SymmetricallyBoundedScalar

SymmetricallyBoundedScalar#

class liesel_ptm.SymmetricallyBoundedScalar(allowed_dist_from_one, name='', a=15.0, b=15.0, bijector=<tfp.bijectors.Sigmoid 'sigmoid' batch_shape=[] forward_min_event_ndims=0 inverse_min_event_ndims=0 dtype_x=? dtype_y=?>)[source]#

Bases: Var

Class for defining a scalar \(\omega\) with symmetrically bounded support around 1.

With this class, the support of this scalar is \(\omega \in [1 - d, 1 + d]\). The scalar itself is specified as \(\omega = 1 + d(1 - 2\nu)\), where \(\nu \sim \text{Beta}(a, b)\). This ensures that the boundaries of support are enforced.

Parameters:
  • allowed_dist_from_one (float) – The allowed distance from 1, which is written as \(d\) in the description above.

  • name (str) – Name of the variable. (default: '')

  • a (float | Var | Node) – Parameters \(a, b\) of the beta prior for the variable \(\nu\). (default: 15.0)

  • b (float | Var | Node) – Parameters \(a, b\) of the beta prior for the variable \(\nu\). (default: 15.0)
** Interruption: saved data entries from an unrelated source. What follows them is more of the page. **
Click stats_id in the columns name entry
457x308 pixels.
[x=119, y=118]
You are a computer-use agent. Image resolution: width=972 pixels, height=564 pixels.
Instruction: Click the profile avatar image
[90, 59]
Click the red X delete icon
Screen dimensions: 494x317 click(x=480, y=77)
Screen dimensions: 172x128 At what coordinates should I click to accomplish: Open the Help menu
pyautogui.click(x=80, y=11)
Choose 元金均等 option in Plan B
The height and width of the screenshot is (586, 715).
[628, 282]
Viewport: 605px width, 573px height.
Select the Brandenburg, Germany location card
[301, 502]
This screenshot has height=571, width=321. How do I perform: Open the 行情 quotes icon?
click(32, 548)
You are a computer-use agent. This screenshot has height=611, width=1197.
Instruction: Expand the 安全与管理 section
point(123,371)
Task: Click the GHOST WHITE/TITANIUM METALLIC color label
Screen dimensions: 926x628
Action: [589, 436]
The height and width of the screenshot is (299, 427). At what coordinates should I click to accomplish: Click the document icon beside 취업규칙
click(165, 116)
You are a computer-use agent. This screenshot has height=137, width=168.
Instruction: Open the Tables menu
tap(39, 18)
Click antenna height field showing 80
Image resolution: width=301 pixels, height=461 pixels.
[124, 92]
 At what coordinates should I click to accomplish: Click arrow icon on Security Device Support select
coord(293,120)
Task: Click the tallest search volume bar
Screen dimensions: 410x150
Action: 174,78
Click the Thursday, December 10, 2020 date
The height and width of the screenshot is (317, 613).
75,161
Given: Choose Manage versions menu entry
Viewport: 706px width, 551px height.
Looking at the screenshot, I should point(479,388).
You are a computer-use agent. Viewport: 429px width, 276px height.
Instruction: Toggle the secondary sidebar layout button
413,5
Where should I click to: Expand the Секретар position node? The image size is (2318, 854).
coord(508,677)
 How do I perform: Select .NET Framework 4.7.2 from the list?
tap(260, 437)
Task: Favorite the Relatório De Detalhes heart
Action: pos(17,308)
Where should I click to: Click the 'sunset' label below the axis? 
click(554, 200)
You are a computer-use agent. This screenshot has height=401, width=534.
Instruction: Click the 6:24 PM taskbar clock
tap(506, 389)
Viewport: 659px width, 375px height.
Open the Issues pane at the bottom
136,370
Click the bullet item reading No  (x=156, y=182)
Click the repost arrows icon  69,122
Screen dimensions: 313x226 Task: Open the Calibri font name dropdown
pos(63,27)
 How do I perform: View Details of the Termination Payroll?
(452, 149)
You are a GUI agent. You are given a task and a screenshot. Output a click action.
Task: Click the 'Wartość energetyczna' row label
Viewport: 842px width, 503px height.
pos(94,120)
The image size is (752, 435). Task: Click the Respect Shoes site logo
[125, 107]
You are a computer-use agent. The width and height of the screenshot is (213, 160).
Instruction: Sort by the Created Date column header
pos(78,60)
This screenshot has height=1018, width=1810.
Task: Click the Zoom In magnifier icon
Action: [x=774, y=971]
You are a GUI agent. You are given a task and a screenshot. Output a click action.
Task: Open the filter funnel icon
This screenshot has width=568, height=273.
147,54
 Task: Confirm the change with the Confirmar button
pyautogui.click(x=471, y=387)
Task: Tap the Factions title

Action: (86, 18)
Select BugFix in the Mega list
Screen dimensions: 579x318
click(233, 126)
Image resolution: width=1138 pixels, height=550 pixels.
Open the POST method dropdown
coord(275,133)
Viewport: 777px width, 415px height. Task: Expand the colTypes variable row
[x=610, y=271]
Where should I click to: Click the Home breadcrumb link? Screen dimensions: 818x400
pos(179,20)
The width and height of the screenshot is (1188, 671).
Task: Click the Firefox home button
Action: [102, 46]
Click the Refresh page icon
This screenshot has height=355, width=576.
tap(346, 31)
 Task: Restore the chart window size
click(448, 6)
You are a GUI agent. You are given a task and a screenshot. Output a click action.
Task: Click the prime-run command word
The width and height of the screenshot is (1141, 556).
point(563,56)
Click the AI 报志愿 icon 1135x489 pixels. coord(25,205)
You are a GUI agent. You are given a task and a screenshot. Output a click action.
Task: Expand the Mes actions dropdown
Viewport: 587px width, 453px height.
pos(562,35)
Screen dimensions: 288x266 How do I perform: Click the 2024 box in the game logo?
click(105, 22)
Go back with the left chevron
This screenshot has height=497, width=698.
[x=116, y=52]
  • bijector (Bijector | None) – A tensorflow bijector instance. If a bijector is supplied, the variable \(\nu\) will be transformed using the bijector. This renders the variable itself weak, meaning that it is a deterministic function of the newly created transformed variable. The prior is transferred to this transformed variable and transformed according to the change-of-variables theorem. (default: <tfp.bijectors.Sigmoid 'sigmoid' batch_shape=[] forward_min_event_ndims=0 inverse_min_event_ndims=0 dtype_x=? dtype_y=?>)

Methods

predict

Returns posterior samples of this variable.

Attributes

unit_var

The variable \(\nu \sim \text{Beta}(a, b)\).

transformed

The transformed variable (if any).